Performance Tips for Executing Networks

  • Optimizing TensorFlow Graphs for Inference

    • This applies only for TensorFlow, not Caffe.
    • TensorFlow provides a tool that can be used to convert a model into one that is optimized for inference.
    • It is strongly recommended to optimize TensorFlow graphs prior to converting them to a DLC file.
    • For an example of optimizing for inference, see $SNPE_ROOT/models/inception_v3/scripts/setup_inceptionv3.py.

  • Balancing Performance and Power

    • SNPE supports five performance profiles, "DEFAULT", "BALANCED, "HIGH_PERFORMANCE", "POWER_SAVER" and "SYSTEM_SETTINGS". (See setPerformanceProfile API description.)
    • The DEFAULT performance profile is less power intensive, at the expense of performance.
    • The BALANCED performance profile is the same as DEFAULT. (DEFAULT is going to be deprecated.)
    • The POWER_SAVER performance profile attempts to provide more power saving than the BALANCED performance profile, which may result in lower performance.
    • For optimal performance, use the setPerformanceProfile API to select HIGH_PERFORMANCE.
      • When HIGH_PERFORMANCE is selected, SNPE will attempt to maximize performance at the expense of increased power consumption.
    • The SYSTEM_SETTINGS profile causes SNPE to leave all power and performance settings alone. No calls to any power or performance related APIs will be invoked by SNPE.
      • Users of this profile can use other APIs (out of the scope of SNPE) if they want to control performance or power.
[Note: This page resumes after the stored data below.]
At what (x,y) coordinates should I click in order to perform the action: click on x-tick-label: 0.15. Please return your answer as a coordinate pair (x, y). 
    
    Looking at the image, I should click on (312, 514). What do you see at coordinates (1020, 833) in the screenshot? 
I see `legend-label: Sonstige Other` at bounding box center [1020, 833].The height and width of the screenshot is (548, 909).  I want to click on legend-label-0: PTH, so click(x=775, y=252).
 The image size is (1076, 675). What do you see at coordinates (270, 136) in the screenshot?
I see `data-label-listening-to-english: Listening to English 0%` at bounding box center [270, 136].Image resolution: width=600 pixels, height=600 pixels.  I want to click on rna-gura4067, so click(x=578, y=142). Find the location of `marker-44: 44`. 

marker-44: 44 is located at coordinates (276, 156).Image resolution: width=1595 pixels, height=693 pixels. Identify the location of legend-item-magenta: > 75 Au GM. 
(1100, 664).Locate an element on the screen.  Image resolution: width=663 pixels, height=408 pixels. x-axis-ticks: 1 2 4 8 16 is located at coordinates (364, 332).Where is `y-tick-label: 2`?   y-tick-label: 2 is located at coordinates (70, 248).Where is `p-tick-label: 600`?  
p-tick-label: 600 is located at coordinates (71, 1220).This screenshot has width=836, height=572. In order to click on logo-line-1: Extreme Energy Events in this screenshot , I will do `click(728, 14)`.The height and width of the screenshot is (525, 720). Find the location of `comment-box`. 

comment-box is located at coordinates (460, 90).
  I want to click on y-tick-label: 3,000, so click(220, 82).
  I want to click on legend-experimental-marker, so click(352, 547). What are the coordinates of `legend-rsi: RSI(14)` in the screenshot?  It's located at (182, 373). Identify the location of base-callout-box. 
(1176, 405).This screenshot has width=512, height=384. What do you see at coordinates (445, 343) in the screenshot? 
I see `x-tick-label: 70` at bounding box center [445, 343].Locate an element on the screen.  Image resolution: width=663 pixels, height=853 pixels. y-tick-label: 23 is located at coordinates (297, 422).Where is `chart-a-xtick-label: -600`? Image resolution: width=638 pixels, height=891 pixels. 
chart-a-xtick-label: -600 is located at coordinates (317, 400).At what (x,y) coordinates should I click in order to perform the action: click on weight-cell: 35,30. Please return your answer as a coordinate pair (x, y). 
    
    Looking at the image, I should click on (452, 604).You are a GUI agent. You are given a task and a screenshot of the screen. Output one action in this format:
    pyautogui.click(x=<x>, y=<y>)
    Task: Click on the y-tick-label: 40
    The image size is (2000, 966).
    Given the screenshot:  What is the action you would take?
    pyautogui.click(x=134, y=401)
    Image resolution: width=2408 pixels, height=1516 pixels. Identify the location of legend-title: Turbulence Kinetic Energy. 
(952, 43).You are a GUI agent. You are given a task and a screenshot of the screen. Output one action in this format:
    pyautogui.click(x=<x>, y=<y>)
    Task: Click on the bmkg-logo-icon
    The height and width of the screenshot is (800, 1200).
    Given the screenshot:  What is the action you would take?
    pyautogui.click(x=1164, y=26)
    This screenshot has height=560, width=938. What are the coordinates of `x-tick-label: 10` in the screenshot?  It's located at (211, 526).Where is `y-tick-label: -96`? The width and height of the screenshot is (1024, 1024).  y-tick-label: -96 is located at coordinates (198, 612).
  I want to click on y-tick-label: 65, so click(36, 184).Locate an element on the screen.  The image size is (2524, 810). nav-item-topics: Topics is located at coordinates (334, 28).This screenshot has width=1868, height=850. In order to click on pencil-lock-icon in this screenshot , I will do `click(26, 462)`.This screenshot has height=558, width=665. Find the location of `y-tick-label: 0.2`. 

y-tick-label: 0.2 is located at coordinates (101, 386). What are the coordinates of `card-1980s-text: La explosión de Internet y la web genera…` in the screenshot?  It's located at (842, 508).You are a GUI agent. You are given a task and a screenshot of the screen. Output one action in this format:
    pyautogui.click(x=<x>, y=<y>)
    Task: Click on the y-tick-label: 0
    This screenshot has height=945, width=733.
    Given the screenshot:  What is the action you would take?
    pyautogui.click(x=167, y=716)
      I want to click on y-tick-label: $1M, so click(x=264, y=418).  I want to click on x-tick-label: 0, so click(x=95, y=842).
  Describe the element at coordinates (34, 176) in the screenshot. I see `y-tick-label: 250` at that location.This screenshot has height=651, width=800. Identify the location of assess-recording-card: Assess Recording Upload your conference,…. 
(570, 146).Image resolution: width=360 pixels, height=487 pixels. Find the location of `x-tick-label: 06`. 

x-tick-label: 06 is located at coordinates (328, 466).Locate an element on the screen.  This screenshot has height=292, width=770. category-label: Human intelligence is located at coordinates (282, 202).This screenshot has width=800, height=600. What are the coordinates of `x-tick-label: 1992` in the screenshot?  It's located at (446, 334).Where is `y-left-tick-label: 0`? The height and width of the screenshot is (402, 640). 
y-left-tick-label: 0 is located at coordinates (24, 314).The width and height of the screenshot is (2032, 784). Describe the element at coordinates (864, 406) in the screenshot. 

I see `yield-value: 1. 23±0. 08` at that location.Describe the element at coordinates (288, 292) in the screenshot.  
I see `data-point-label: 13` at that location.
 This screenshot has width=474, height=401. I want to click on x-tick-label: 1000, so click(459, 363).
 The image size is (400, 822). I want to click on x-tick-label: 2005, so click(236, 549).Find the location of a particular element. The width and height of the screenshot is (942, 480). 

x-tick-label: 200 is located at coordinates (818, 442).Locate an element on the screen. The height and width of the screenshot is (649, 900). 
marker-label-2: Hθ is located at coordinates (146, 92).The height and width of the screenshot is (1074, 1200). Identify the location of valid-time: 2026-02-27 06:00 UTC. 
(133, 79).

  • Minimizing Profiling in Production Environments

    • SNPE supports the SNPEBuilder::setProfilingLevel() API to configure the level of profiling information.
    • While the overhead of collecting profiling information is small, it will still add to the inference time.
    • Disabling profiling information in production environments will result in extra performance.

  • Running on the GPU

    • Typically, running a network on the GPU results in a 6X-10X speed of inference increase as compared to running the same network on the CPU and at lower power consumption, so usually the GPU runtime is the obvious choice for network execution unless the GPU is potentially heavily utilized for some other application (e.g. gaming).
    • However, there is a roughly 4-6ms overhead for network execution on the GPU that does not exist on the CPU, so very small networks might execute quicker on the CPU. For example, if a network runs in less than 10ms on the GPU, it may run faster on the CPU as the GPU overhead might eliminate any speed advantage to the actual network execution that the GPU provides.
    • By default, the GPU runtime runs in GPU_FLOAT32_16_HYBRID mode (Please see C++ Runtime_t Enum description). The GPU_FLOAT16 mode may run some networks faster but may incur accuracy loss as well. (Please see GPU Limitations section for more info.)

  • Running on the DSP
    • The DSP offers an optimized execution environment for supported layers, however some layer operations are not optimal on the DSP and may cause slow execution of the model on the DSP.
    • The performance of input preprocessing layers are currently not optimized on the DSP runtime. When using the DSP runtime it is recommended to do input preprocessing (colour space conversion, scaling, crop and mean subtract) before passing the image to SNPE.
    • The DSP runs 8-bit quantized math for most operations. Some networks may be sensitive to this and may not be suitable for the DSP runtime.
    • The default DSP runtime availability check performs platform validation on the DSP to validate DSP runtime support. Basic runtime availability check performs less validation than the default check, i.e. basic check only validates that the SoC platform should have DSP support.
    • Accelerator Init Times are significantly longer for dsp V68 version and above, compared to previous generation platforms. The longer initialization times are due to the graph analysis and optimization.
    • For DSP V68 version and above, enabling the init cache mode is recommended. Subsequent initialization times will be greatly reduced and execution times will also be improved, due to data locality.